What lies in wait for me under the chunks of juicy meat are probably the most delicious mashed potatoes that I’ve eaten in my life. Ever. Even though I feel these words are blasphemous against my own father’s famous mashers, I must be honest with you, these mashed potatoes were exquisite. Yes, I know they’re just mashed potatoes but when you have experienced the greatest of the great, regardless of the genre, you stand in awe. I am in awe of these potatoes; light, fluffy, moist, rich in flavor but not in thickness, they melt in your mouth and are the perfect support to the pork shoulder. Rounding out the dish are crunchy green beans and subtly sweet carrots that offer contrast with a nice crunch, a counterpoint of freshness and brightness against the rich potatoes and meat.
Not only am I blown away by this delicious dish, but it evokes wonderful memories for me, nostalgia taking me back to my childhood of sitting around my grandmother’s diningroom table with extended family on a Sunday afternoon, eating a “supper” consisting of slow-cooked pot roast with potatoes and veggies. But this dish in front of me is what Sunday afternoon suppers simply desire to be. Complete, homey, but so well executed that your traditional Sunday afternoon suppers will never taste the same. Old Bull Tavern’s elevated, adult version of this meal is what my grandmother’s version always aspired to be, but never achieved. Sorry, grandma.
And since I’m a foodie that is always willing to add tasty exceptions to any rule, my hand is forced when I see Tiramisu on the menu and come to find out the chef had spent time cooking in Italy, no doubt refining skills and perfecting Tiramisu, so I order. Though I do not have much of a sweet tooth, I’ve always made the exception for Tiramisu. Having grown up on good tiramisu and, unfortunately, eaten my fare share of bad restaurant Tiramisu, I have a tough gauge which to compare this chef’s rendering. But upon first bite, it is evident that this chef knows precisely what a good Tiramisu should taste like.
A delectable layered dessert of ladyfingers dipped in coffee (sometimes with amaretto), with creamy decadent mascarpone-based custard, and dusted with hazelnuts and drizzled with hazelnut Chocolate. Perfection. The chef has produced creamy decadence that’s not overtly sweet, yet moist and luxurious. The perfect balance between richness from the chocolate and coffee soaked ladyfingers and mildness from the mascarpone, this dessert is worth every last calorie, and makes me glad that Mr. Foodie isn’t here so that I don’t have to share. So mean, yes, I know. But this dessert, and in turn, this entire meal, has given me cause to bring Mr. Foodie back for a second serving, which I look forward to doing in the near future.
What makes the Old Bull Tavern a shining star on West Street is that it brings a completely new culinary world to Beaufort and adds something significant to the ever diverse palette that already exists in this gastro-centric town.
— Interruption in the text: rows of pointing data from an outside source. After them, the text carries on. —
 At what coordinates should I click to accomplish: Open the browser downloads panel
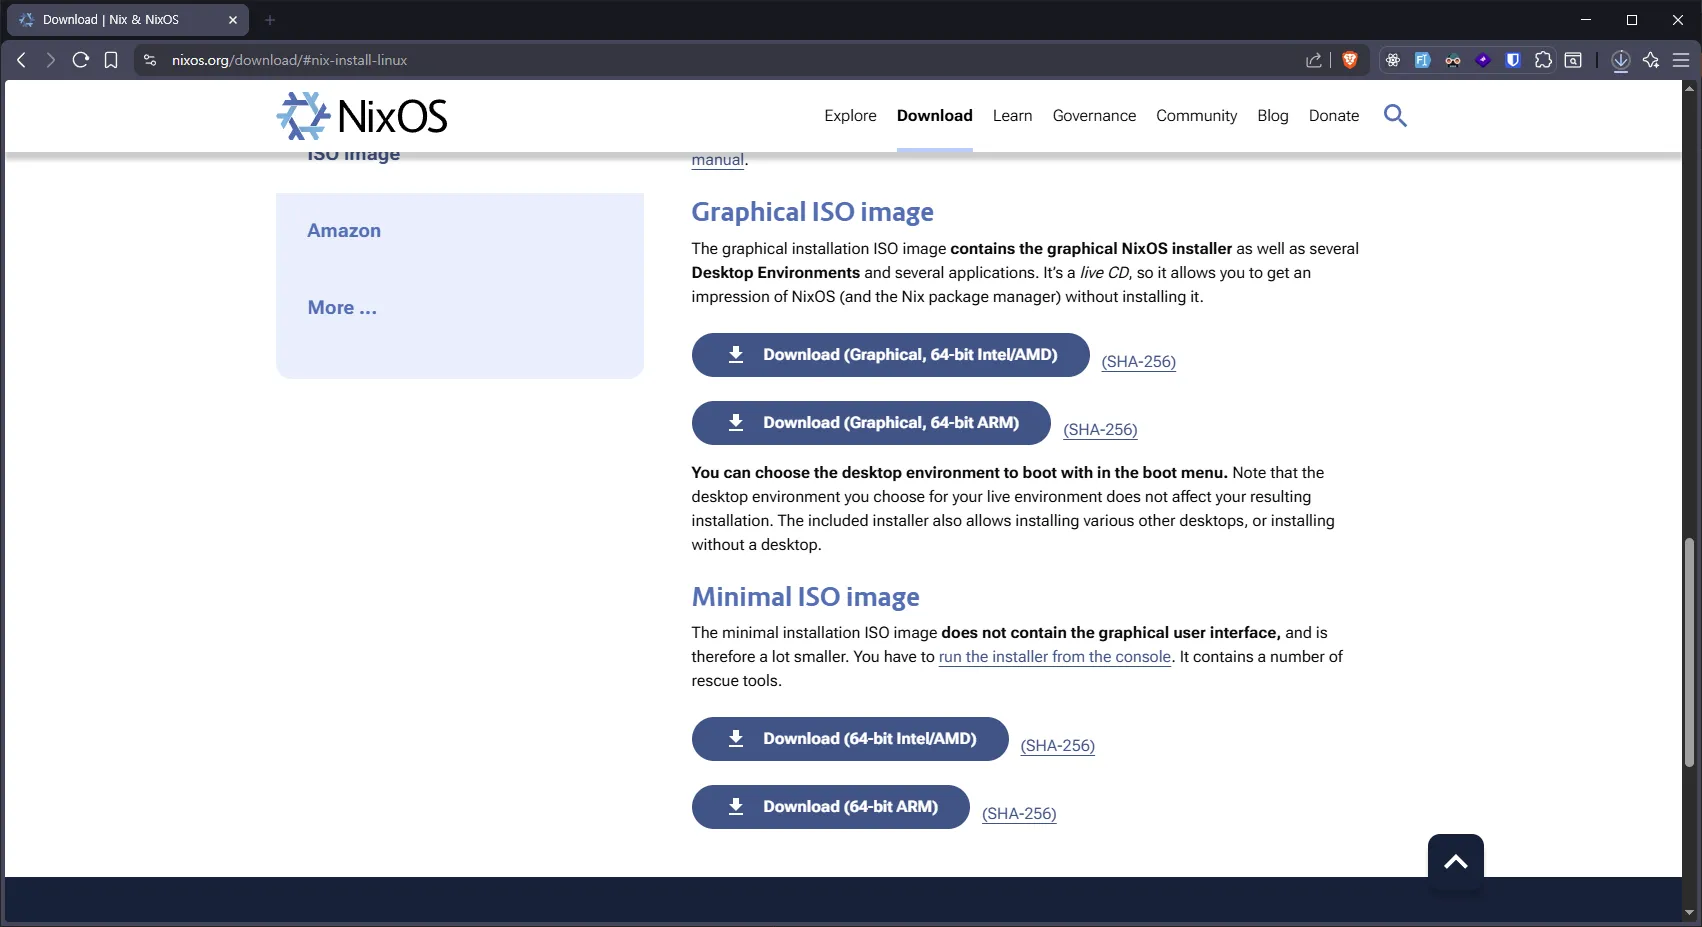pos(1621,60)

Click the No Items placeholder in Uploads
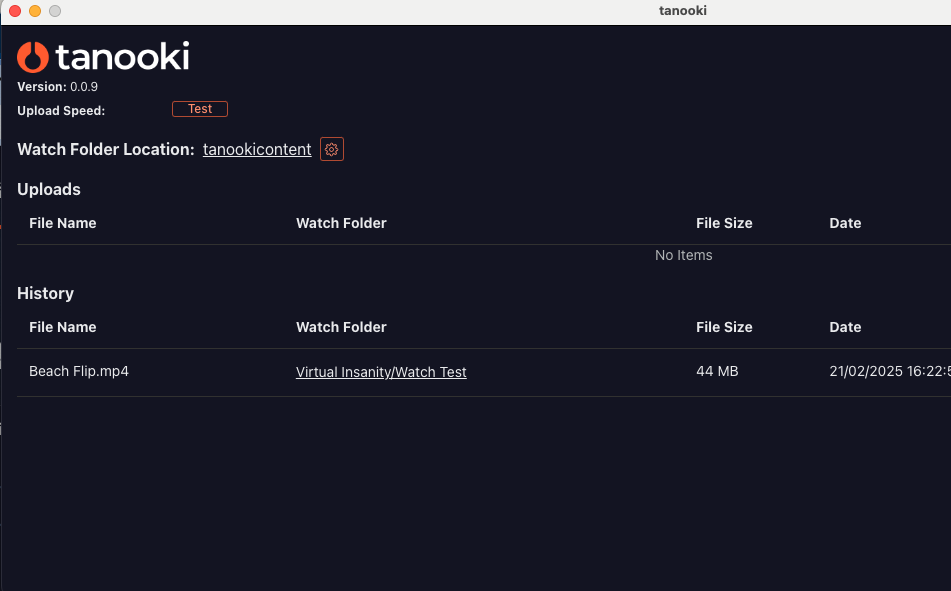tap(683, 255)

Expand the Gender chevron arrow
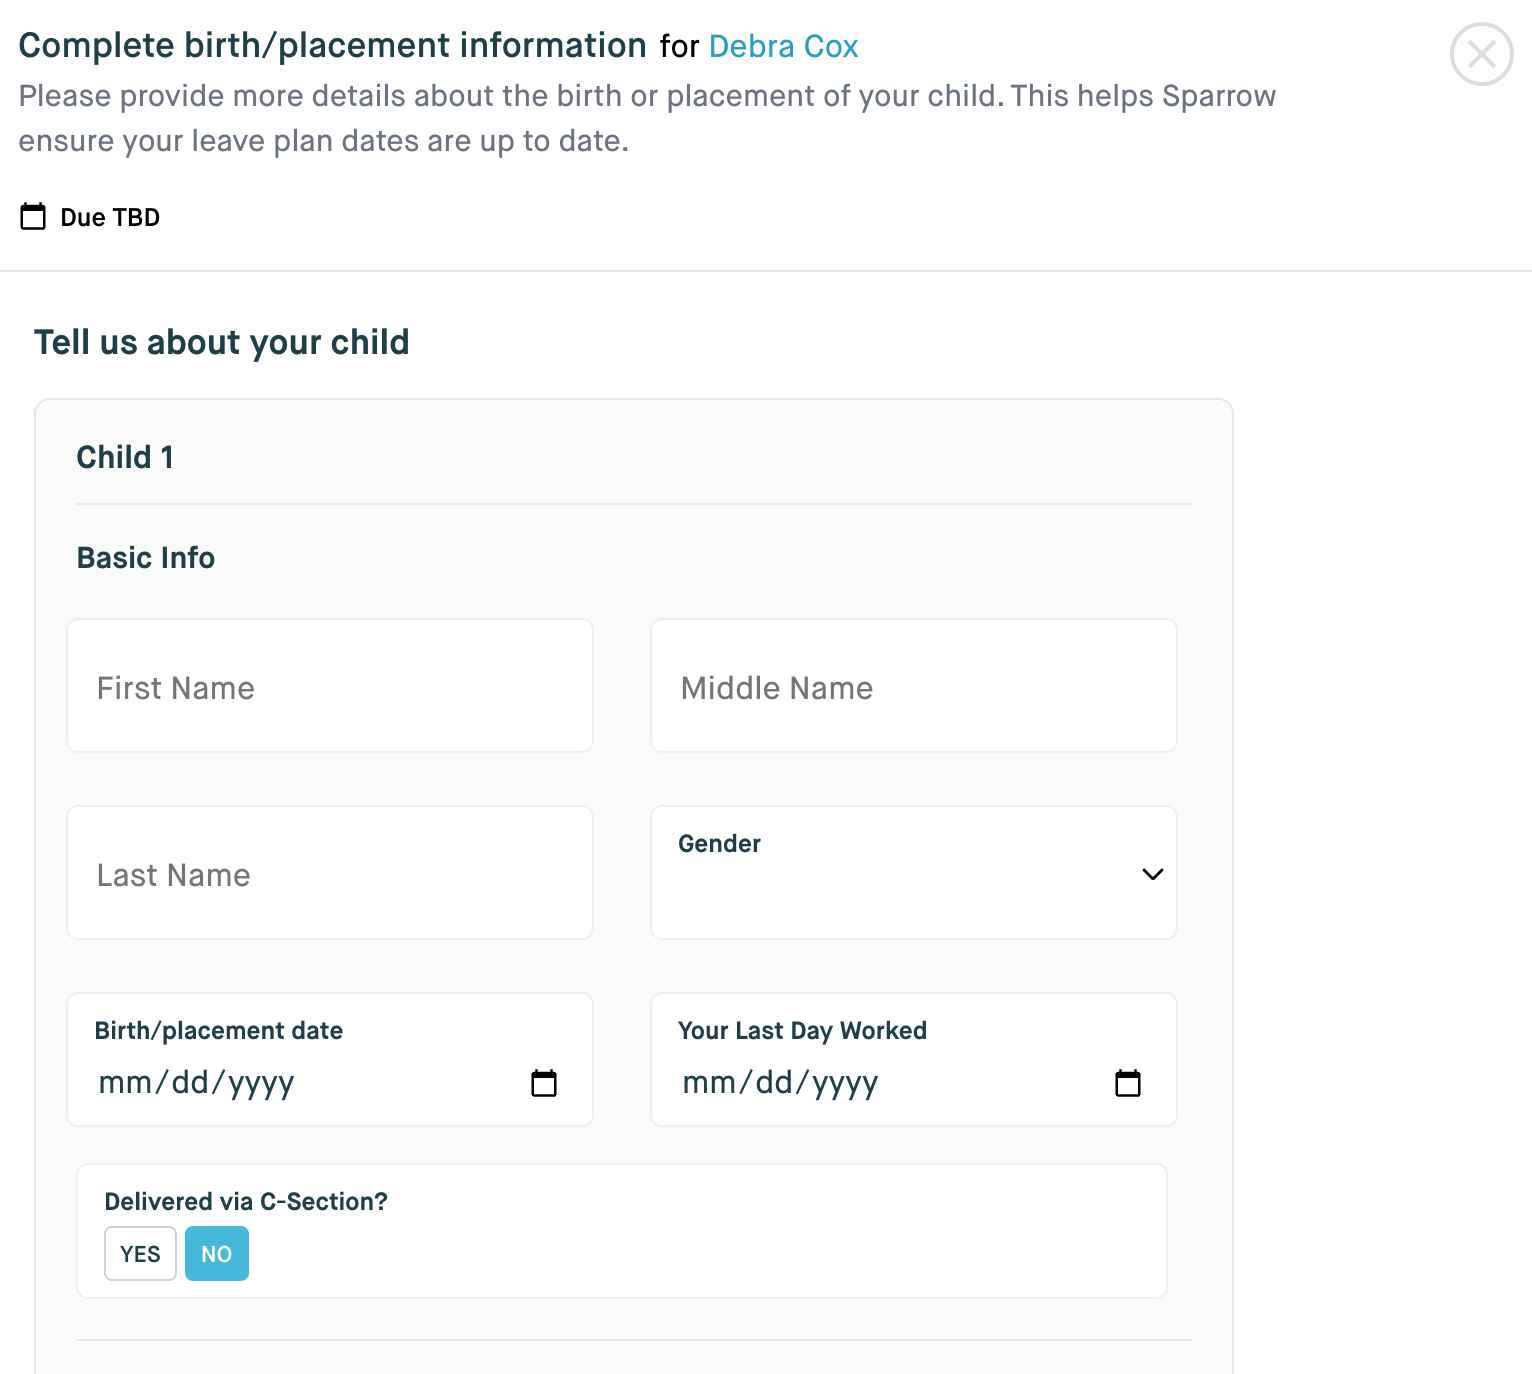point(1152,874)
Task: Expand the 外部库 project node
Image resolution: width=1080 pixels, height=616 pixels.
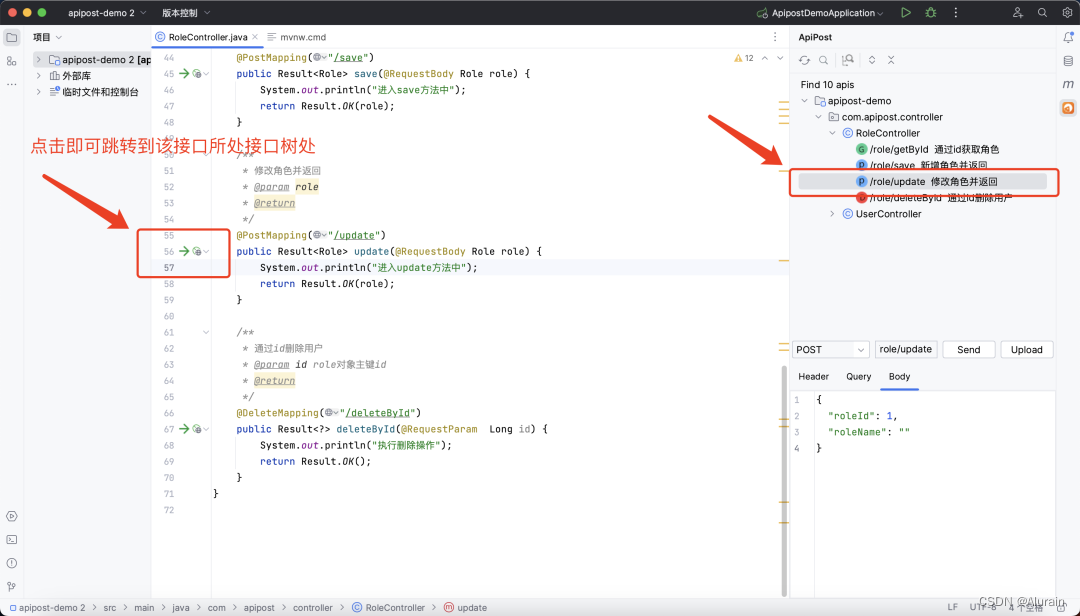Action: coord(39,76)
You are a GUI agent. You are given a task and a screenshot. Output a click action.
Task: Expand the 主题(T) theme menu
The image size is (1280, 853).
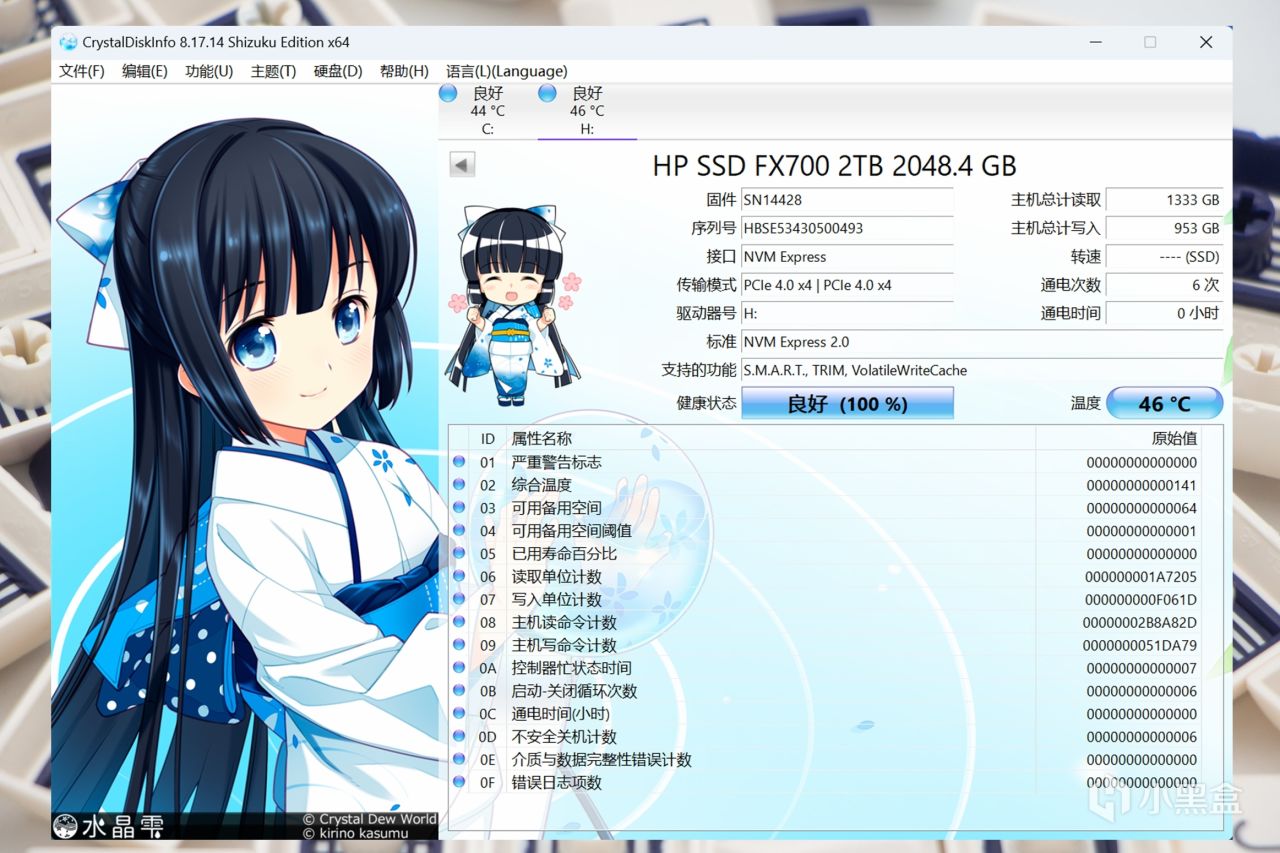[273, 71]
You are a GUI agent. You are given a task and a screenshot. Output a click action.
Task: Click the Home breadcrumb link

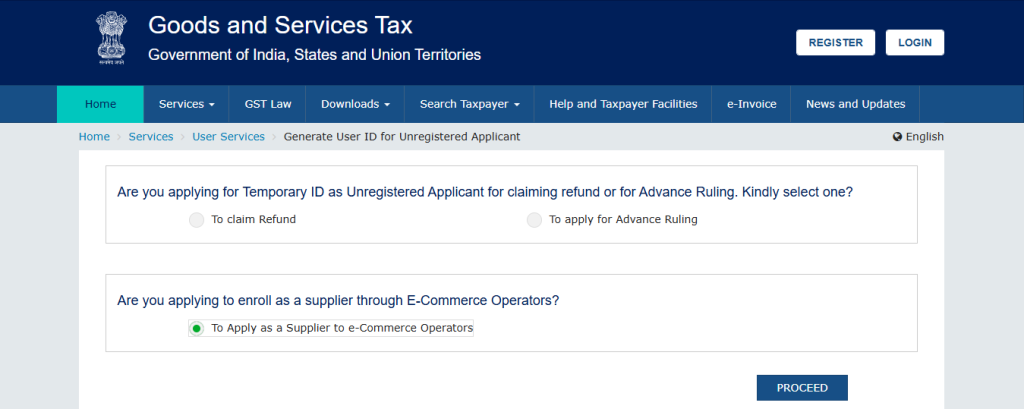pos(94,137)
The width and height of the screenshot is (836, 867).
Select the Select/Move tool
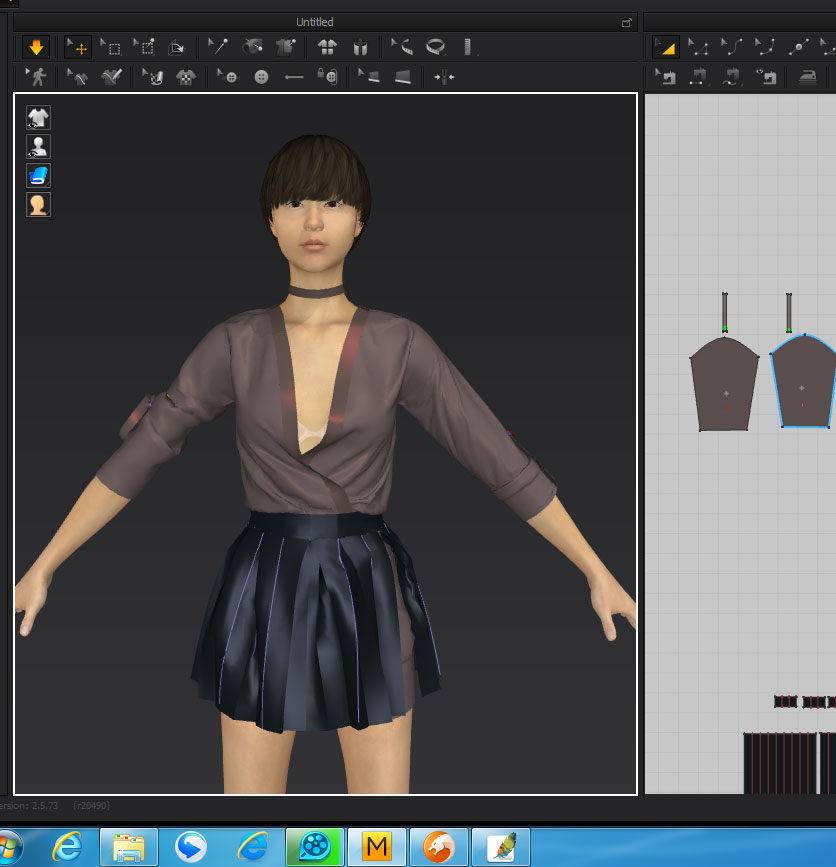(x=77, y=47)
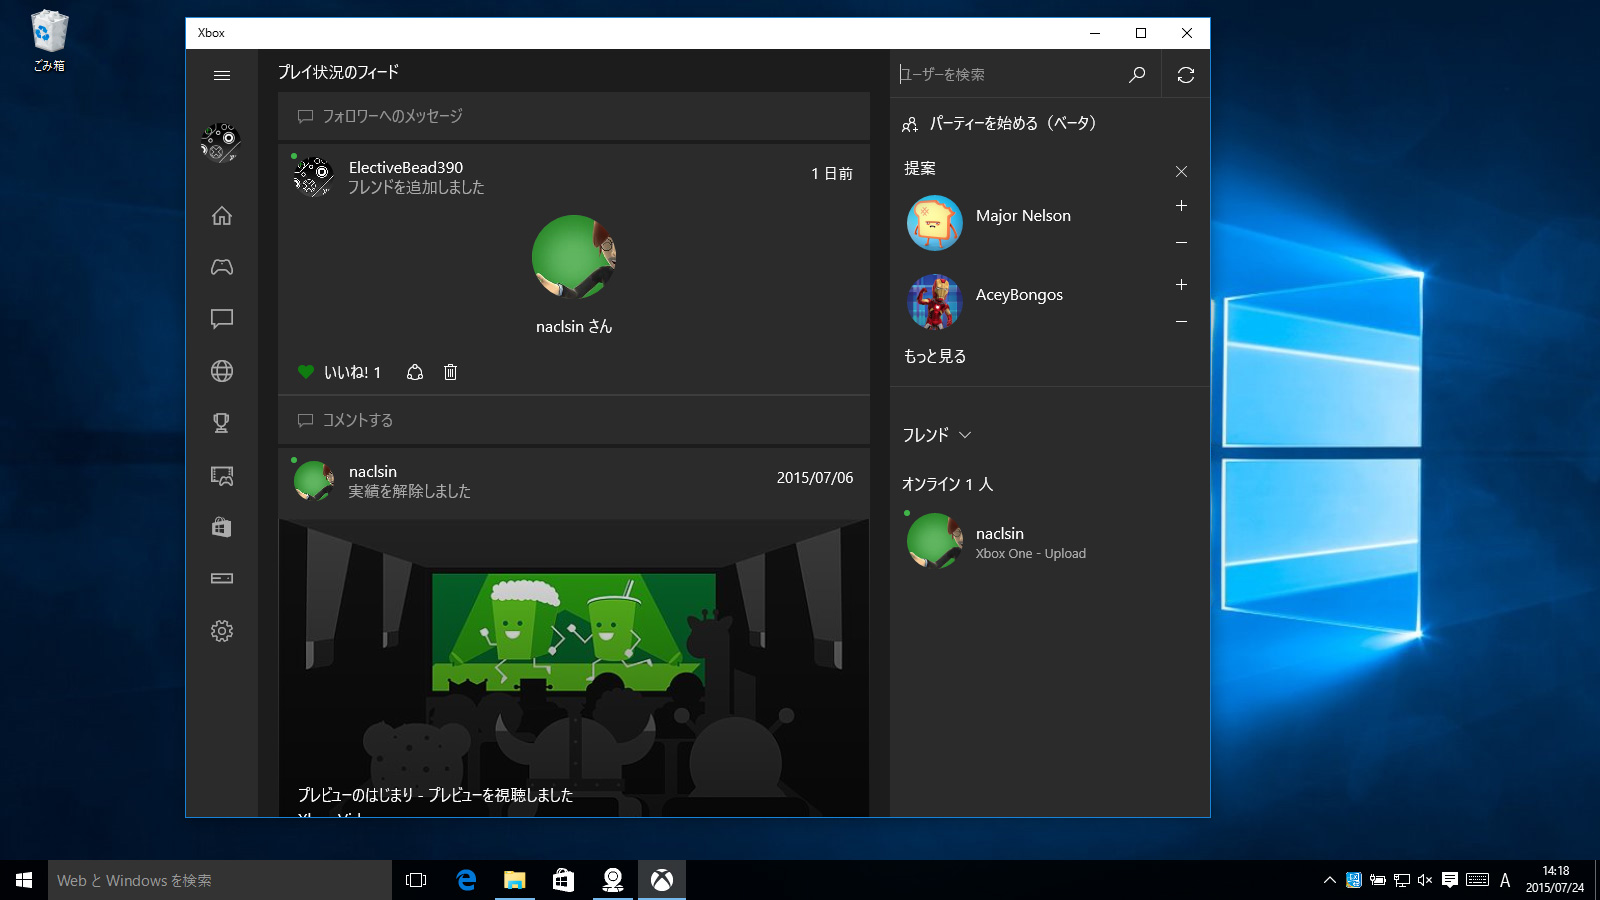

Offering Old-World flavors that are familiar and comforting and often memory provoking and taking them to an unprecedented level of refinement and sophistication, Old Bull Tavern has placed their bid to be one of the best in town and is bringing their arsenal of fresh, revolving dishes, elegant flavors, affectionately morose atmosphere (a compliment, I swear), and ability to elicit your favorite food memories with their already-polished techniques.
Stop in, have a pint, order a delicious plate of food, and stake claim on your ‘regular stool.’ You’ll be happy you did.
This Foodie quite happily gives the Old Bull 5 out of 5 forks.